在成像环节，研究人员尝试了多种方法。最初使用无反相机系统，本研究还探索了 GelDoc/ChemiDoc 成像系统。将 12 个吸头放置在白色托盘上，使用 White Trans 照明模式和 590/110 滤光片可实现最佳成像效果。为使 GelDoc 图像能与现有 GVA 软件兼容，研究人员还开发了定制的 MATLAB 脚本。

研究人员通过实验测试了 GVA 对产气荚膜梭菌过夜培养物系列稀释液中 CFU/mL 的定量能力，并与传统斑点平板法进行对比。结果显示，GVA 能在 5 个数量级内线性检测产气荚膜梭菌 4 倍稀释系列的活力，其动态范围比斑点平板法大 2 个数量级。两种方法的活力测量结果显著相关（皮尔逊相关系数r = 0.98，P = 9.5×10^?6） 。Bland - Altman 测试表明，在 4 个数量级内，斑点平板法和 GVA 活力测量的偏差为 1.38（10^0.14），且两种方法差异的趋势线斜率与零无显著差异（P值 = 0.092），说明 GVA 和斑点平板法可互换使用。此外，GVA 测量的技术噪声（通过变异系数 CV 计算）在所有测量的 CFU 浓度下均≤5% 。研究还发现，TGB 培养基在使用 GelDoc 成像时优于 TSC 培养基，因为 TSC 培养基中的硫化亚铁扩散会遮挡菌落。同时，GVA 对其他梭菌属细菌（如双发酵梭菌和生孢梭菌）的活力检测也取得了成功。

研究人员利用 GVA 研究了四种产气荚膜梭菌临床分离株（CP1802、AN3、AN9 和 AN10）的孢子形成能力。先使用 GVA 方法对热激处理前的营养细胞进行定量，热激处理后，同时用平板法和 GVA 对孢子形成的培养物进行检测。结果显示，对于这四种测试分离株，平板法和 GVA 对 CFU 的定量结果无显著差异。

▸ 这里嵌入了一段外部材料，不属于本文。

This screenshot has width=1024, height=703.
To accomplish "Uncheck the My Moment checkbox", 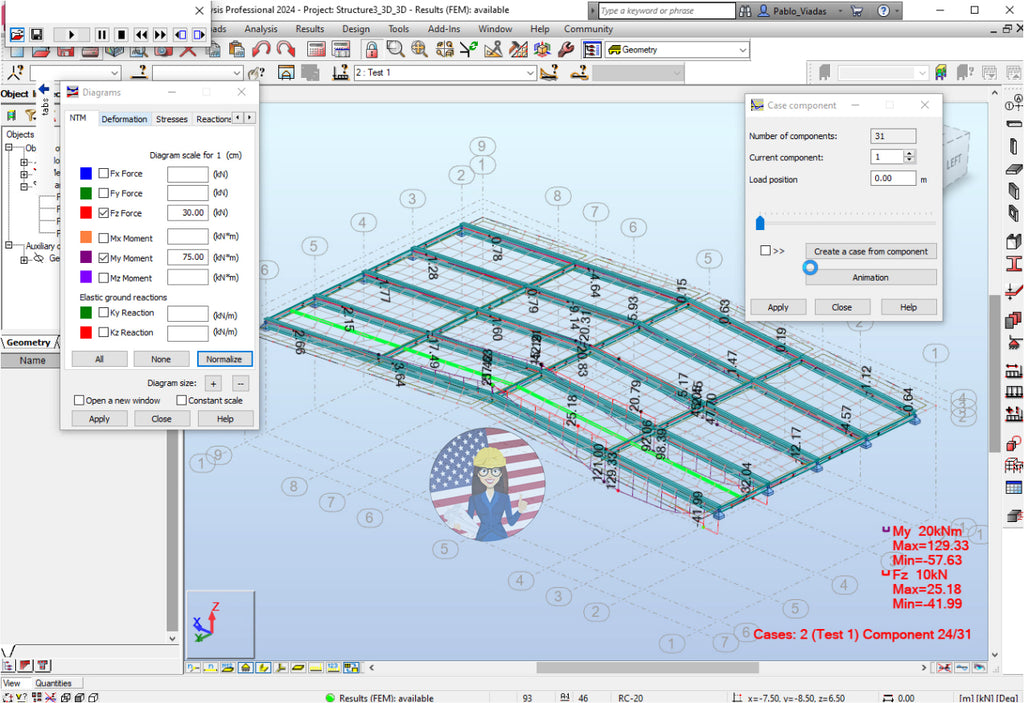I will [x=104, y=258].
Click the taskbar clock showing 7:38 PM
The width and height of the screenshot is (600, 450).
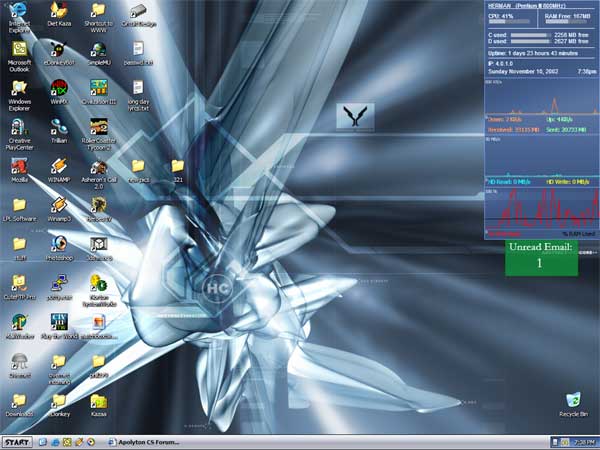point(584,442)
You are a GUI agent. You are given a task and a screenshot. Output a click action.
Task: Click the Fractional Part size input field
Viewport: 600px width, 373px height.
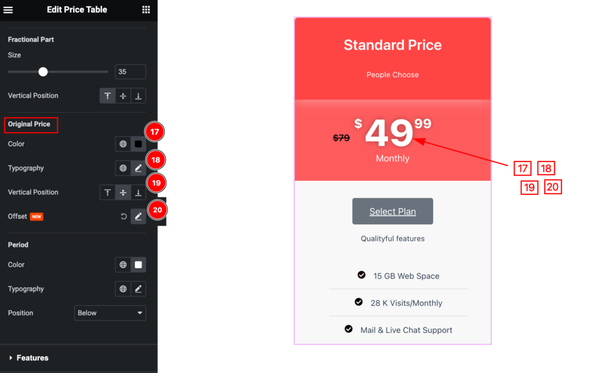pyautogui.click(x=130, y=72)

研究人员进一步探究了 GVA 在测量不同抗生素作用下产气荚膜梭菌活力方面的应用。用氨苄西林、庆大霉素、美罗培南和四环素四种抗生素处理产气荚膜梭菌临床分离株 CP1802 20 小时后，通过 GVA 量化其活力，并与 OD 测量确定的最低抑菌浓度（MIC）值进行比较。结果发现，氨苄西林、庆大霉素和美罗培南的 MIC 和 MBC 相等，而四环素的 MBC 和 MIC 不同，分别为 125mg/L 和 31.2mg/L，相差 4 倍。GVA 检测到能在 2 倍四环素 MIC 浓度下存活 20 小时的产气荚膜梭菌细胞比例为 1:100,000，这种罕见细胞只有通过像 GVA 这样具有大动态范围的活力检测方法才能观察到。虽然 OD 和活力测量的相关系数较高（r = 0.847），但由于 OD 测量的动态范围较小，其绝对相关性较低。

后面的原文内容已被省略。